**TEXT TO READ:**
== == ==

Whilst I understand the sorting case, and also the parent-child limitations called out elsewhere, having a means to specify "run to completion but fetch no more than n records" for testing purposes will reduce the cost of CI/CD and improve the overall developer experience for Tap maintainers.

Looking further down the line, I still cannot see a reason why this feature couldn't be made available with limitations/caveats; i.e. setting record limits for the purposes of syncing is only available to sorted parent streams, for all the reasons you mentioned. There are plenty of sources that are sorted and not nested that would work as expected and benefit hugely (including many if not most SQL use-cases) 🙂

aaronsteers · 2023-02-08T05:48:32Z

@aaronsteers that makes sense for the connection test, but doesn't help for the rest of the standardised test suite. The root issue is that tests require a finalised sync to perform stream-level tests.

My point above is that because it's impossible to do so, and because that is understandably part of the spec, we should not add the feature - because we can't deliver generically and still meet the minimal set of Spec-adherence expectations.

Ultimately we want to test that the Tap runs to completion, and (among other things) correctly finalises accumulated STATE into a bookmark.

Understood. Again my point is just that this is impossible, not that it is not desireable. We cannot finalize the STATE because the bookmark is invalid until all records are synced to that point.

https://sdk.meltano.com/en/latest/implementation/state.html#the-impact-of-sorting-on-incremental-sync

However we also want to reduce the cost of testing overall, by limiting the number of records fetched as part of that completed sync. Hence the desire to have a mechanism for limiting the number of records fetched and returned by get_records() that doesn't raise an error (which currently terminates the sync before completion).

If we're talking about testing, then the raised exception can be handled by the test harness. If we're talking about production syncs, the exception is needed to make sure we're alerting on the failure to complete the sync.

== == ==

**RAW DATA:**
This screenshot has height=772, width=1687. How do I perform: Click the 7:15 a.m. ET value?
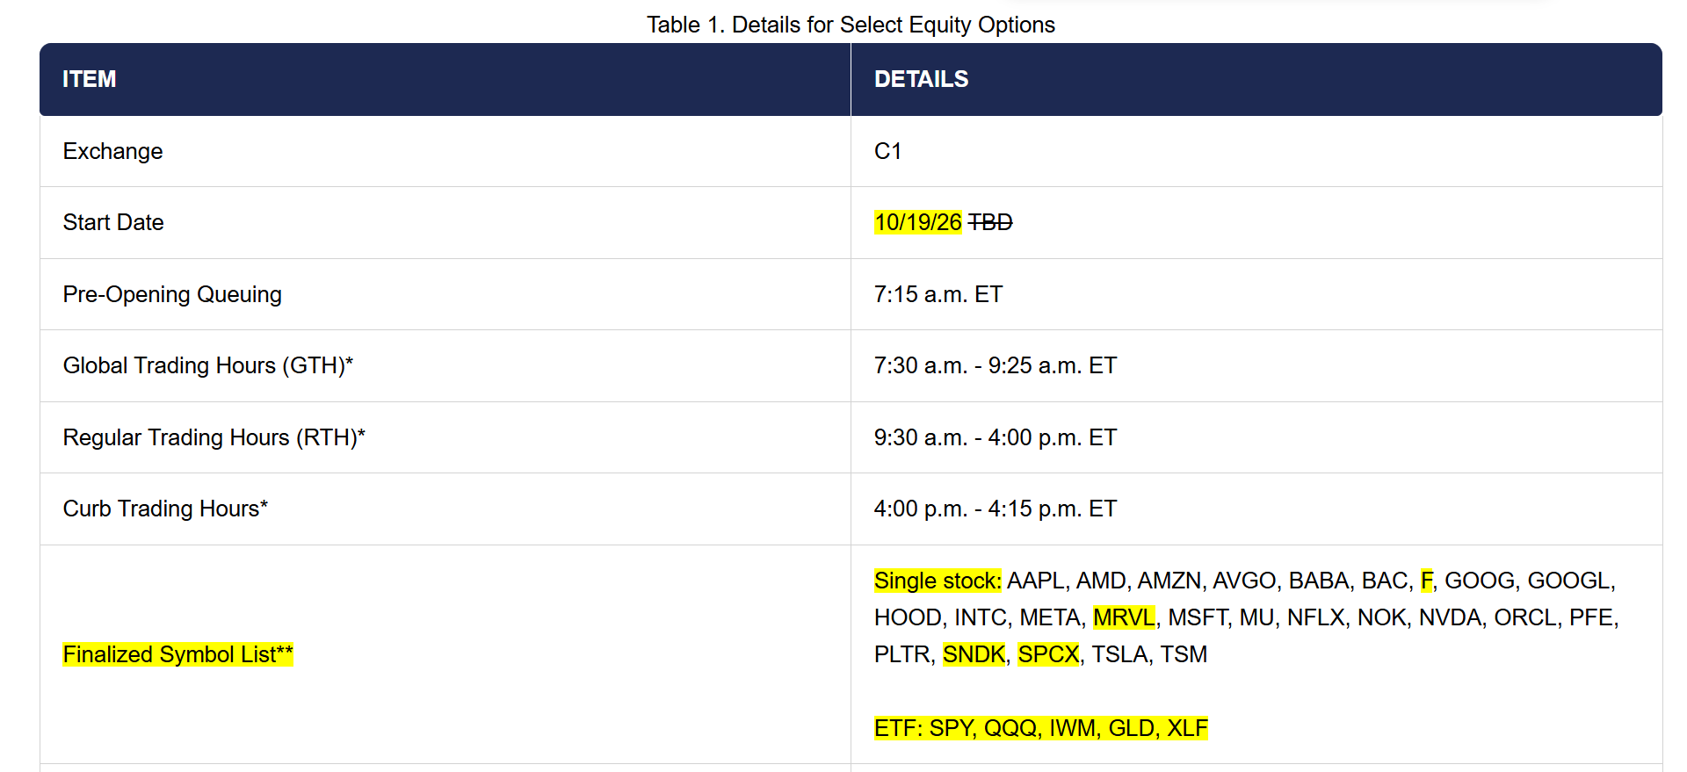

== == ==

Transcribe the passage of the forum thread about record limits in testing, starting at "If we're talking about testing, then" and ending at "complete the sync.".

**CORRECT OUTPUT:**
If we're talking about testing, then the raised exception can be handled by the test harness. If we're talking about production syncs, the exception is needed to make sure we're alerting on the failure to complete the sync.